» STORED RECORDS:
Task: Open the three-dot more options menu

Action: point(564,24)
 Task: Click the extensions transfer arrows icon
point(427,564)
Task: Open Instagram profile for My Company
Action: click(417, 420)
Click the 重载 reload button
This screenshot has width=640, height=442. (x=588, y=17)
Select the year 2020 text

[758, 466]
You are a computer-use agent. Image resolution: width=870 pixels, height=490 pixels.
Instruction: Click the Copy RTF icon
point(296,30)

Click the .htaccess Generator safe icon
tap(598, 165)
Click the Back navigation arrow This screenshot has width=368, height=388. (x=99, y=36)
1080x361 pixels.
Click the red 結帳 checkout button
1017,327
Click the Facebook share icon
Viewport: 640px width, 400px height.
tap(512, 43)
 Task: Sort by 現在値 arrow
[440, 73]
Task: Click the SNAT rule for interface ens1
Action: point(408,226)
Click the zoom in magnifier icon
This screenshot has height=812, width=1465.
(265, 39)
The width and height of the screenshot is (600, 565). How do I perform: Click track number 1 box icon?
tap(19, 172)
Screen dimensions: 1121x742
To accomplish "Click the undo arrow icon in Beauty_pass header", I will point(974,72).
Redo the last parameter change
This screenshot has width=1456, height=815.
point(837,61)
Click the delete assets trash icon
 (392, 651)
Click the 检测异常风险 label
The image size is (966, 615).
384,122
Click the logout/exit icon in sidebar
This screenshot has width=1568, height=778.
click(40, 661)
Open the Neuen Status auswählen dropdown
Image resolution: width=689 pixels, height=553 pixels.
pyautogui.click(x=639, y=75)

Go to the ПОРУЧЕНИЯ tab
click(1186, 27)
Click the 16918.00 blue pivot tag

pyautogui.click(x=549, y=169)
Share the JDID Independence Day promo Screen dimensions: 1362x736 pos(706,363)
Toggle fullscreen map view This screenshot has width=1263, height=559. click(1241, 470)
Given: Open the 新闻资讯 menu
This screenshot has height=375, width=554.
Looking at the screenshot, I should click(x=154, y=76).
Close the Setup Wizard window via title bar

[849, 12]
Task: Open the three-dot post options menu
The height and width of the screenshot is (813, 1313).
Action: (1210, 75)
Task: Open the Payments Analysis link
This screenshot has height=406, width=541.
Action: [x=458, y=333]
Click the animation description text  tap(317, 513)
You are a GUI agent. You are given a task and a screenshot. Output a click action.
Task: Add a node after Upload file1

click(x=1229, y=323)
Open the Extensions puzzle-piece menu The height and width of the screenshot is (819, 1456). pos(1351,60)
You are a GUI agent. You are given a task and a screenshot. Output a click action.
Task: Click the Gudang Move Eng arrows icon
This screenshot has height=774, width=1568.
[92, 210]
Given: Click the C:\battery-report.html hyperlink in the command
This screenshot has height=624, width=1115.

» STATED TASK: Convert every line of the records above into a JSON list of strings, one string per line, leaving out blank lines.

» TASK RESPONSE:
[
  "Task: Open the three-dot more options menu",
  "Action: point(564,24)",
  " Task: Click the extensions transfer arrows icon",
  "point(427,564)",
  "Task: Open Instagram profile for My Company",
  "Action: click(417, 420)",
  "Click the 重载 reload button",
  "This screenshot has width=640, height=442. (x=588, y=17)",
  "Select the year 2020 text",
  "[758, 466]",
  "You are a computer-use agent. Image resolution: width=870 pixels, height=490 pixels.",
  "Instruction: Click the Copy RTF icon",
  "point(296,30)",
  "Click the .htaccess Generator safe icon",
  "tap(598, 165)",
  "Click the Back navigation arrow This screenshot has width=368, height=388. (x=99, y=36)",
  "1080x361 pixels.",
  "Click the red 結帳 checkout button",
  "1017,327",
  "Click the Facebook share icon",
  "Viewport: 640px width, 400px height.",
  "tap(512, 43)",
  " Task: Sort by 現在値 arrow",
  "[440, 73]",
  "Task: Click the SNAT rule for interface ens1",
  "Action: point(408,226)",
  "Click the zoom in magnifier icon",
  "This screenshot has height=812, width=1465.",
  "(265, 39)",
  "The width and height of the screenshot is (600, 565). How do I perform: Click track number 1 box icon?",
  "tap(19, 172)",
  "Screen dimensions: 1121x742",
  "To accomplish \"Click the undo arrow icon in Beauty_pass header\", I will point(974,72).",
  "Redo the last parameter change",
  "This screenshot has width=1456, height=815.",
  "point(837,61)",
  "Click the delete assets trash icon",
  " (392, 651)",
  "Click the 检测异常风险 label",
  "The image size is (966, 615).",
  "384,122",
  "Click the logout/exit icon in sidebar",
  "This screenshot has width=1568, height=778.",
  "click(40, 661)",
  "Open the Neuen Status auswählen dropdown",
  "Image resolution: width=689 pixels, height=553 pixels.",
  "pyautogui.click(x=639, y=75)",
  "Go to the ПОРУЧЕНИЯ tab",
  "click(1186, 27)",
  "Click the 16918.00 blue pivot tag",
  "pyautogui.click(x=549, y=169)",
  "Share the JDID Independence Day promo Screen dimensions: 1362x736 pos(706,363)",
  "Toggle fullscreen map view This screenshot has width=1263, height=559. click(1241, 470)",
  "Given: Open the 新闻资讯 menu",
  "This screenshot has height=375, width=554.",
  "Looking at the screenshot, I should click(x=154, y=76).",
  "Close the Setup Wizard window via title bar",
  "[849, 12]",
  "Task: Open the three-dot post options menu",
  "The height and width of the screenshot is (813, 1313).",
  "Action: (1210, 75)",
  "Task: Open the Payments Analysis link",
  "This screenshot has height=406, width=541.",
  "Action: [x=458, y=333]",
  "Click the animation description text  tap(317, 513)",
  "You are a GUI agent. You are given a task and a screenshot. Output a click action.",
  "Task: Add a node after Upload file1",
  "click(x=1229, y=323)",
  "Open the Extensions puzzle-piece menu The height and width of the screenshot is (819, 1456). pos(1351,60)",
  "You are a GUI agent. You are given a task and a screenshot. Output a click action.",
  "Task: Click the Gudang Move Eng arrows icon",
  "This screenshot has height=774, width=1568.",
  "[92, 210]",
  "Given: Click the C:\\battery-report.html hyperlink in the command",
  "This screenshot has height=624, width=1115."
]